Это было самое страшное место в нашем доме. Там лет пять назад жена дяди Влади увидела отрезанную человеческую ногу. От страха она бросила в пыль таз с бельем и кубарем скатилась по лестнице вниз. И хотя мой отец лотом лазил на чердак с электрическим фонариком и увидел, что там просто валяется пыльная вата, которую клали на зиму между окон, чердак так и остался для ребят самым страшным местом.

Ощутив, как по спине пробежал холодок, я лихорадочно нашарил ручку двери и хотел было уже рвануть ее на себя, но из своей квартиры вдруг высунулся Сева, и я сделал вид, что вовсе и не тороплюсь.

— Приехал, да? — выходя на площадку и тоже взглядывая на чердак, прошептал он. — А чего это ты так долго?
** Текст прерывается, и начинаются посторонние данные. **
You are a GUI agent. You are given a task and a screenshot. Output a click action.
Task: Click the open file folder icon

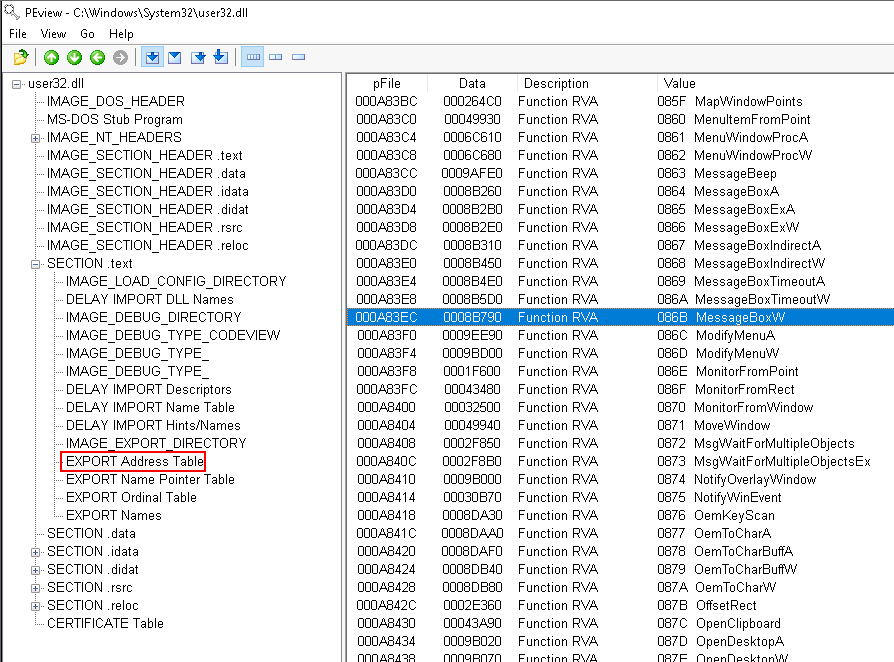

Я тебя жду-жду. — И еще больше понизил голос: — Знаешь, твоя мать к нам три раза прибегала.

— А ты что сказал?

— Ну что… чтоб она зря не беспокоилась… что ты скоро придешь.

— А куда я поехал, не сказал?

— Нет, что ты! — воскликнул Сева, нахмурился и опустил голову. — Но она сама как-то догадалась.

— Эх, ты! — уничтожающе глядя в его голый затылок, презрительно сказал я. — Все-таки проговорился!..

— Больше-то никому не сказал?

— Не-ет! — Сева поднял голову. — Я же на улицу-то не выходил! Ну, расскажи, расскажи, как ты там? — глядя на меня с нескрываемой завистью, спросил он.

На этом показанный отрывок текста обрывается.